● **SOURCE DATA**:
····················
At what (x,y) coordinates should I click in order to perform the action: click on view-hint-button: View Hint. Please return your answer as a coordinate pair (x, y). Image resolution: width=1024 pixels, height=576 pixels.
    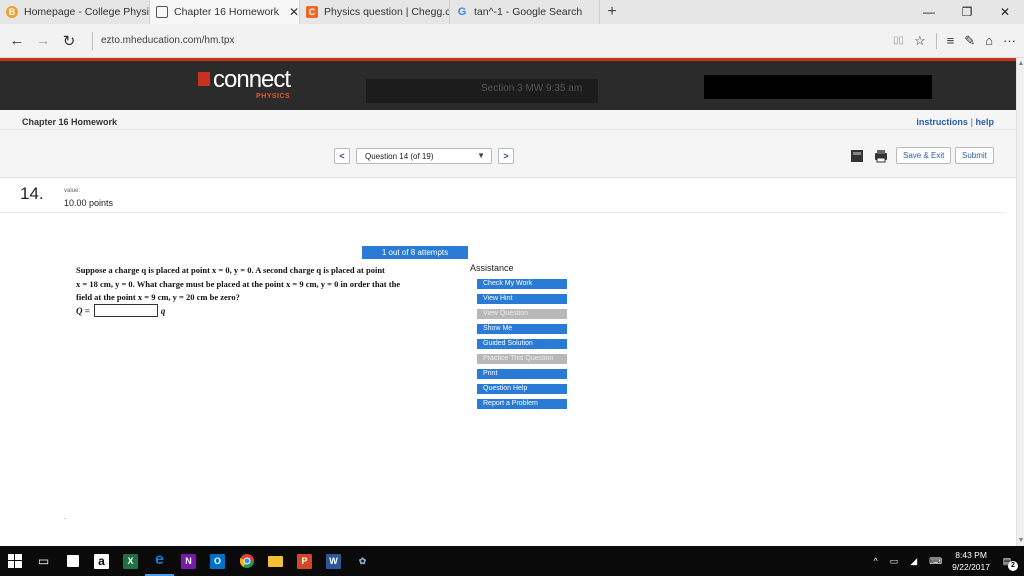
    Looking at the image, I should click on (522, 299).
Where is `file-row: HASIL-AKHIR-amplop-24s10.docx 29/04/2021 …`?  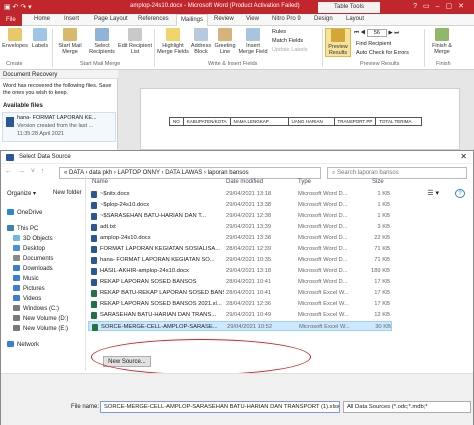
file-row: HASIL-AKHIR-amplop-24s10.docx 29/04/2021 … is located at coordinates (240, 271).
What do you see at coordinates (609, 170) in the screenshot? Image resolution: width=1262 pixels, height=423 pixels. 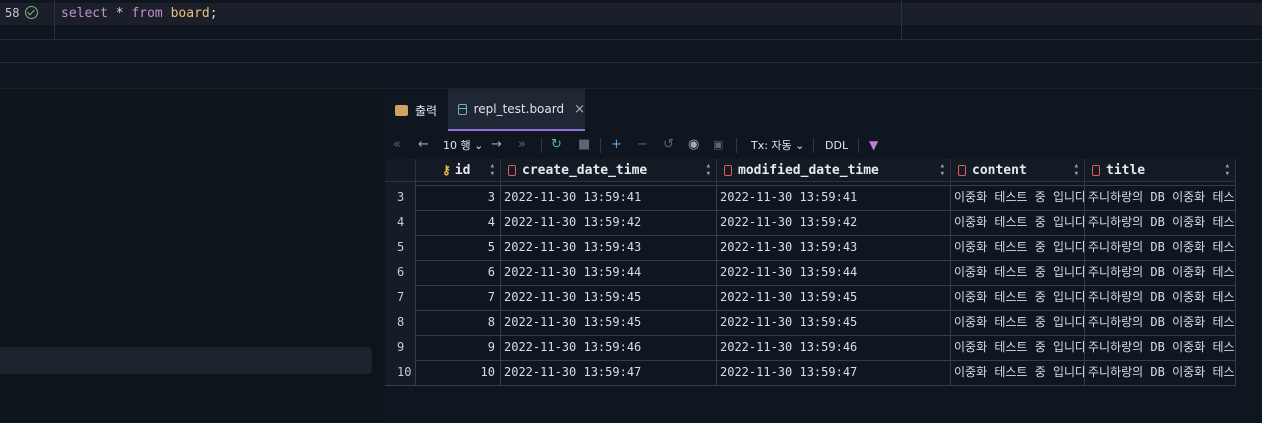 I see `column-header-create-date-time: create_date_time ▴ ▾` at bounding box center [609, 170].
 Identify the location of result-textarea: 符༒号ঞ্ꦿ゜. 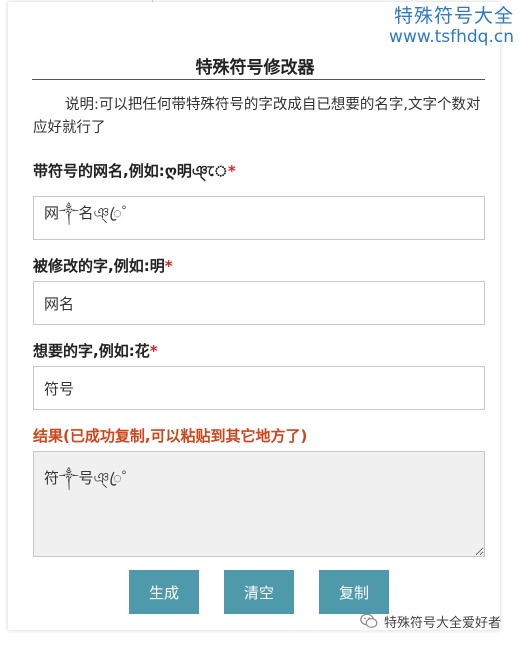
(259, 504).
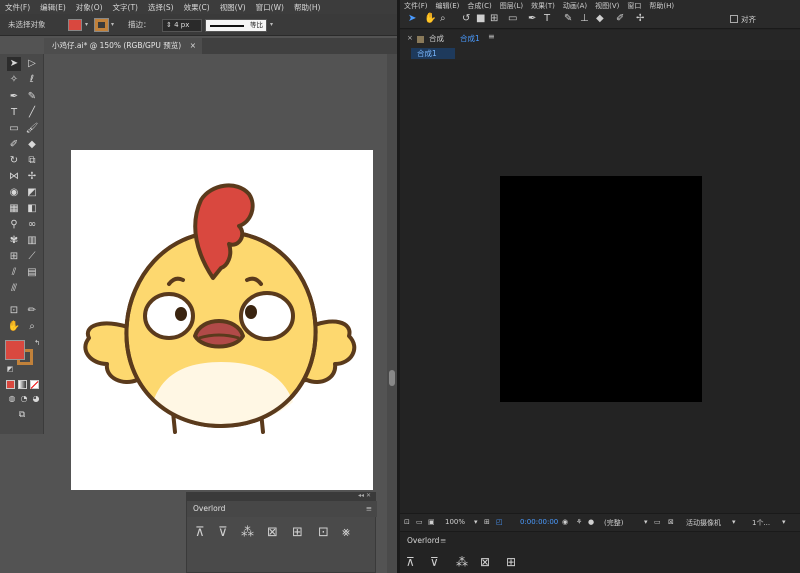  What do you see at coordinates (32, 161) in the screenshot?
I see `scale-tool-icon: ⧉` at bounding box center [32, 161].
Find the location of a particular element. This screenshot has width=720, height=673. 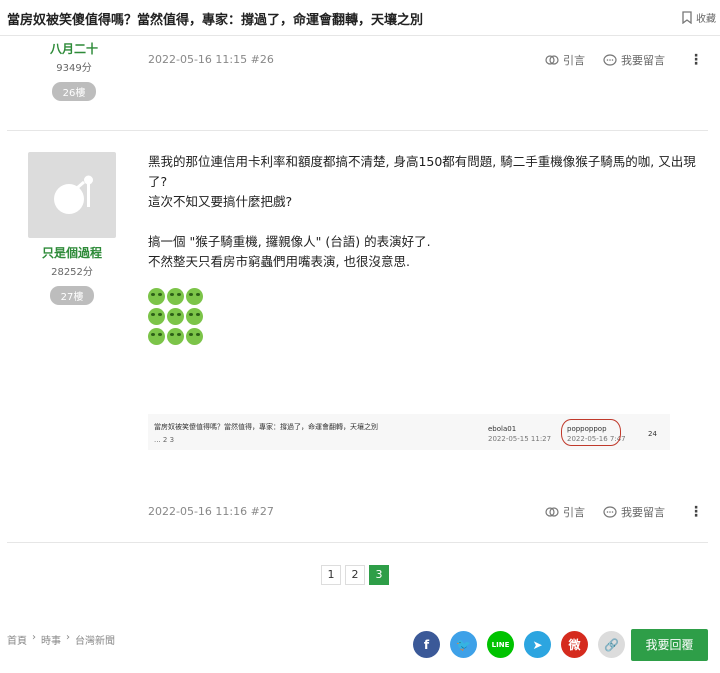

post-actions-26: 引言 我要留言 ⋮ is located at coordinates (615, 60).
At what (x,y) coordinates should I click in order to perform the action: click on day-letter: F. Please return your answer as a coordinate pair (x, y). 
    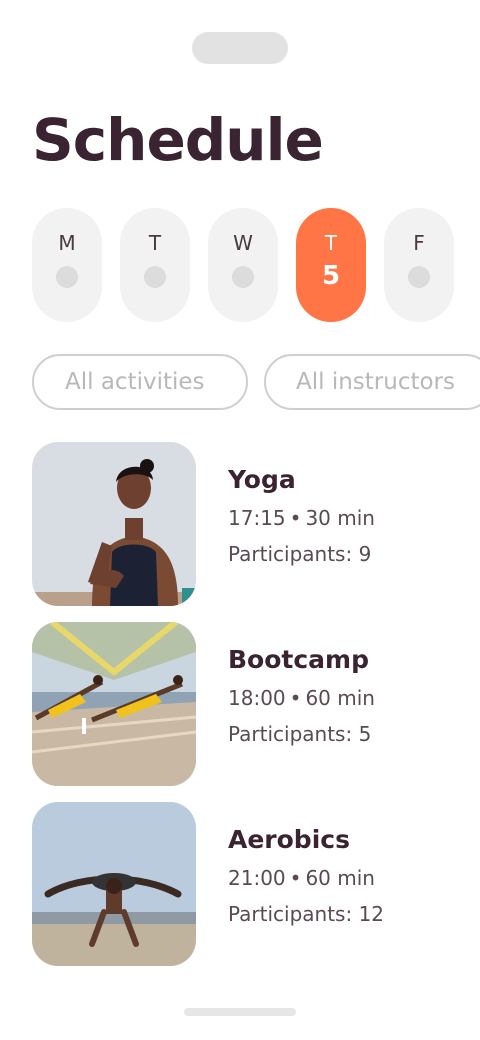
    Looking at the image, I should click on (419, 243).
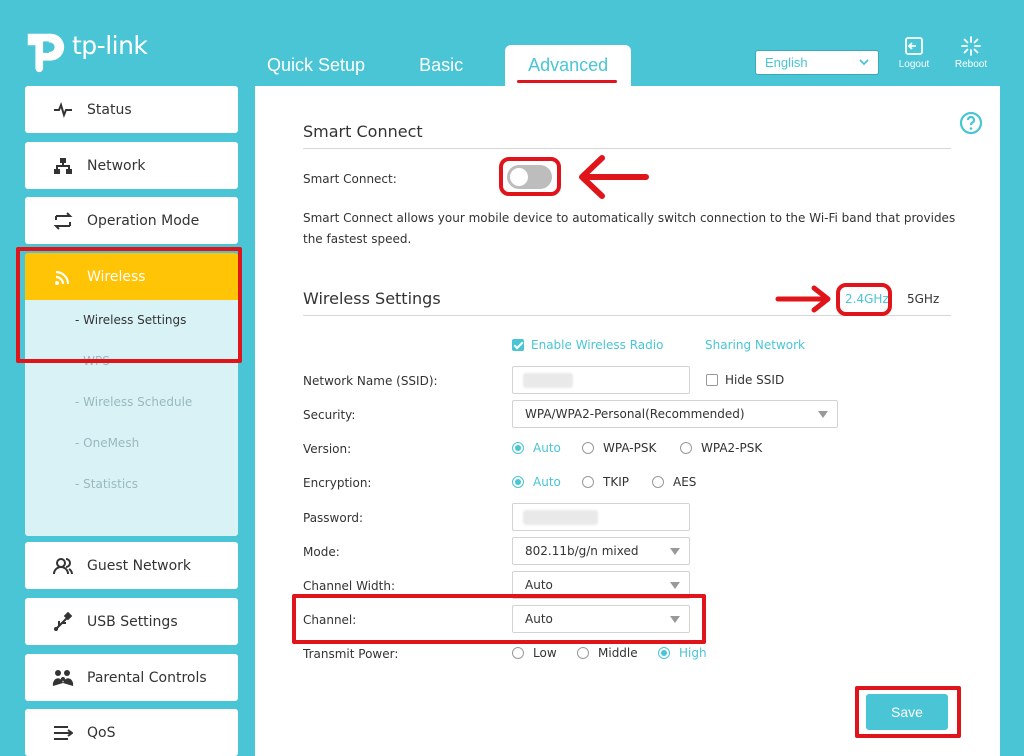 This screenshot has width=1024, height=756. What do you see at coordinates (56, 277) in the screenshot?
I see `wifi-icon` at bounding box center [56, 277].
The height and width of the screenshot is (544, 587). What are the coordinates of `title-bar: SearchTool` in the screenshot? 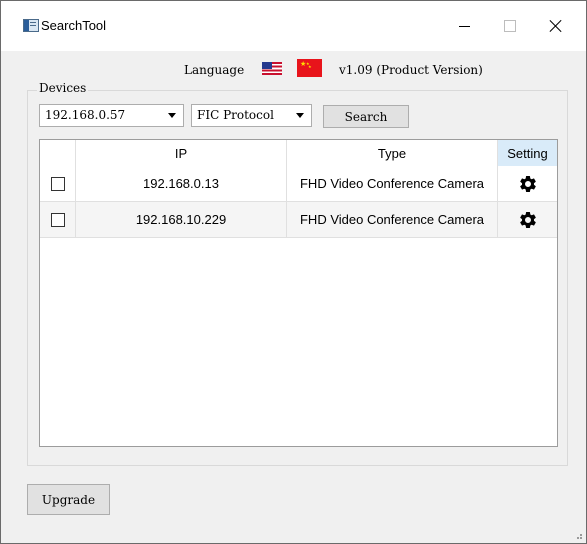 It's located at (294, 26).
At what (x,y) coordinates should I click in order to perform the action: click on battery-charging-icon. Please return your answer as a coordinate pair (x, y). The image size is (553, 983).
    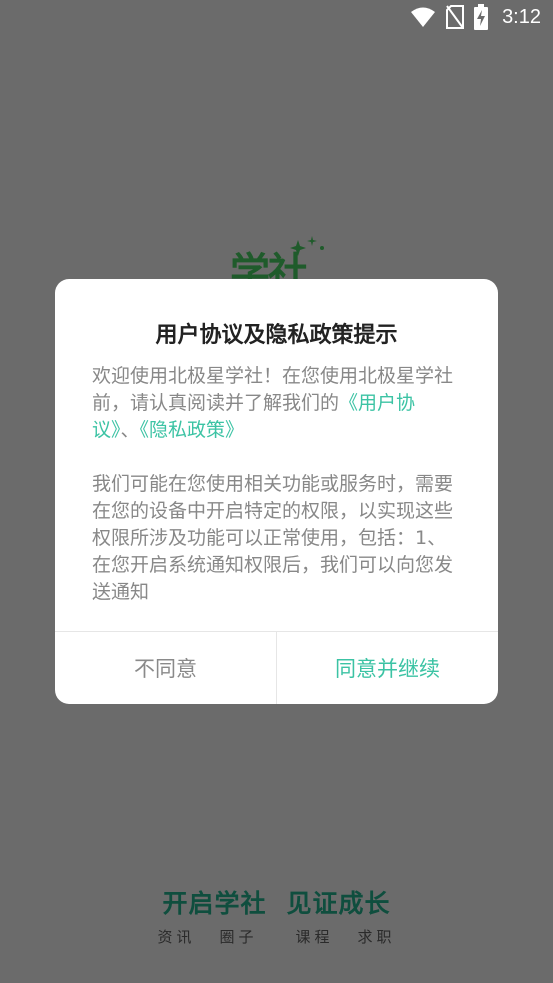
    Looking at the image, I should click on (482, 17).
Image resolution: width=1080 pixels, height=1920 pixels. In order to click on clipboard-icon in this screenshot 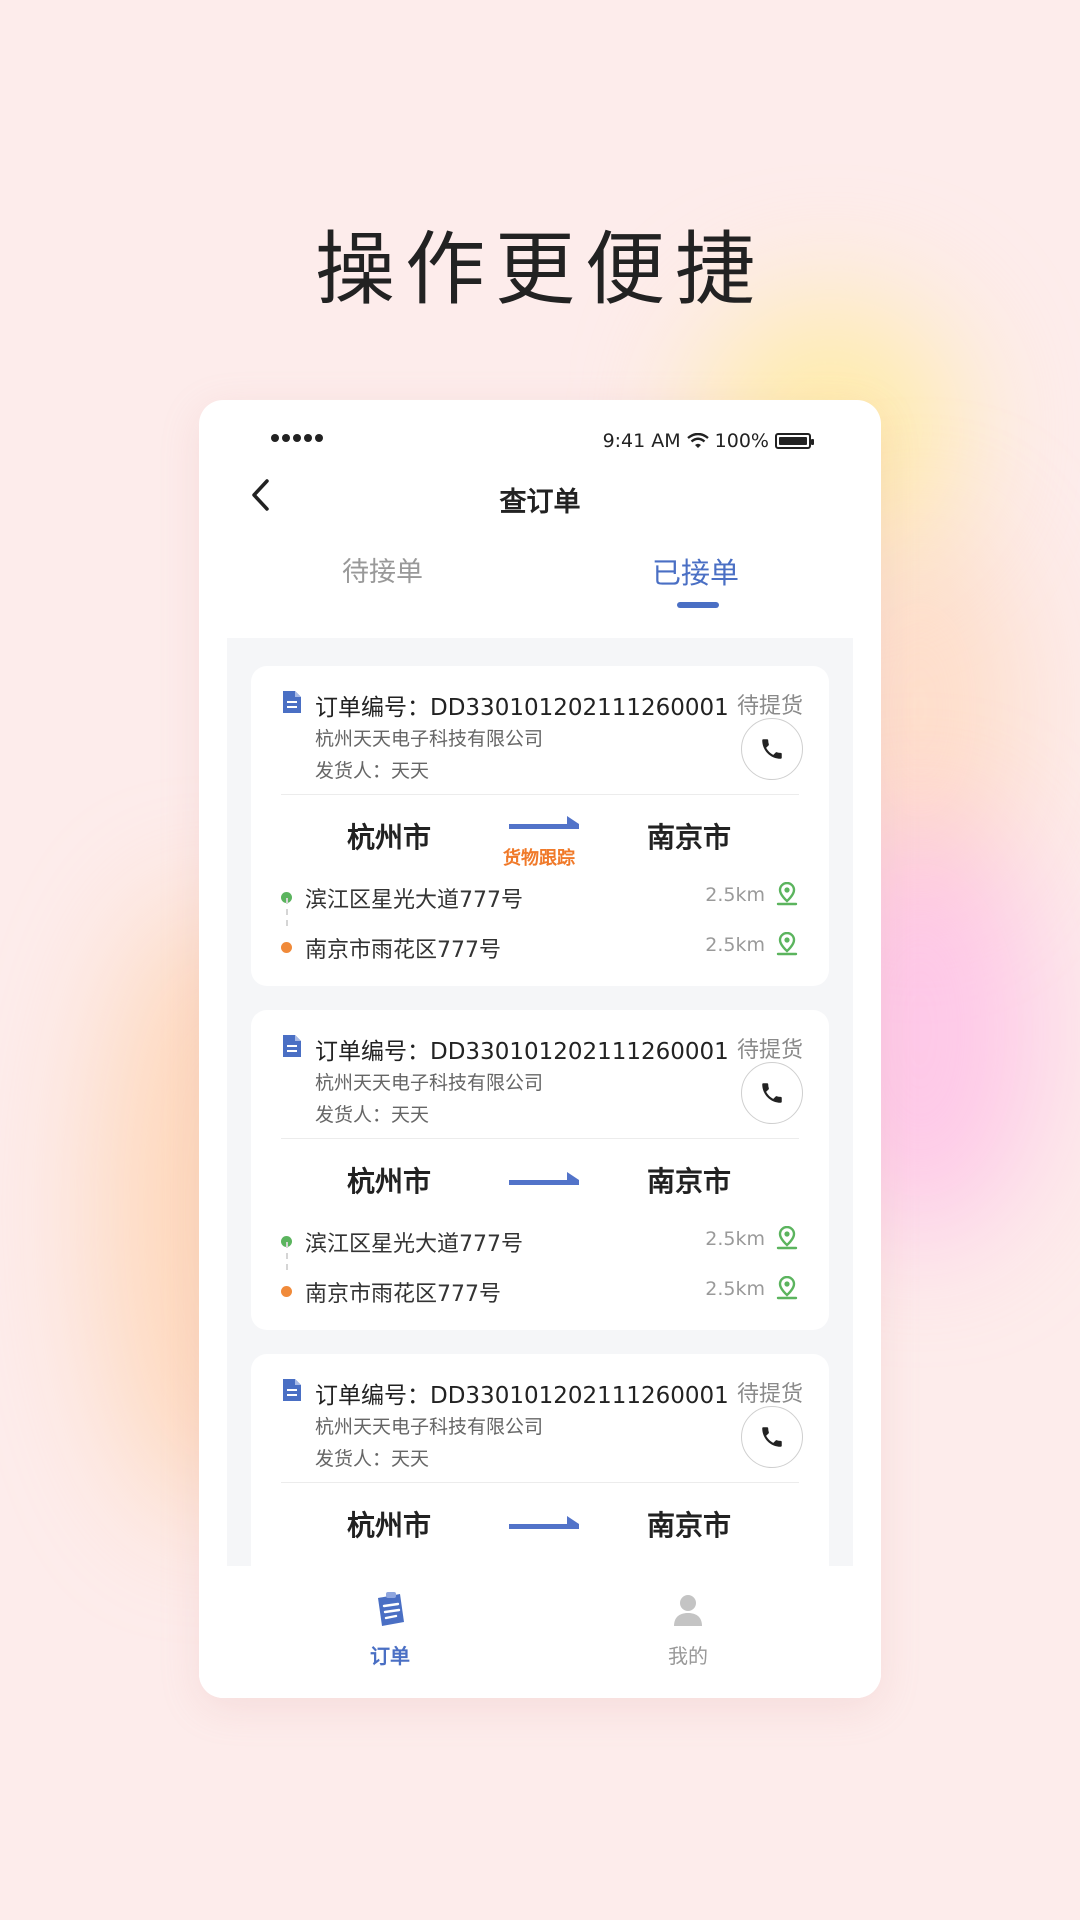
····················
Quote the data verbatim from the line containing "is (553, 983)." through the end of the data, including both ends, and leave the pictures out.

● **SOLUTION FOR THIS EXERCISE**:
At what (x,y) coordinates should I click in order to perform the action: click on battery-charging-icon. Please return your answer as a coordinate pair (x, y). The image size is (553, 983).
    Looking at the image, I should click on (482, 17).
Image resolution: width=1080 pixels, height=1920 pixels. In order to click on clipboard-icon in this screenshot 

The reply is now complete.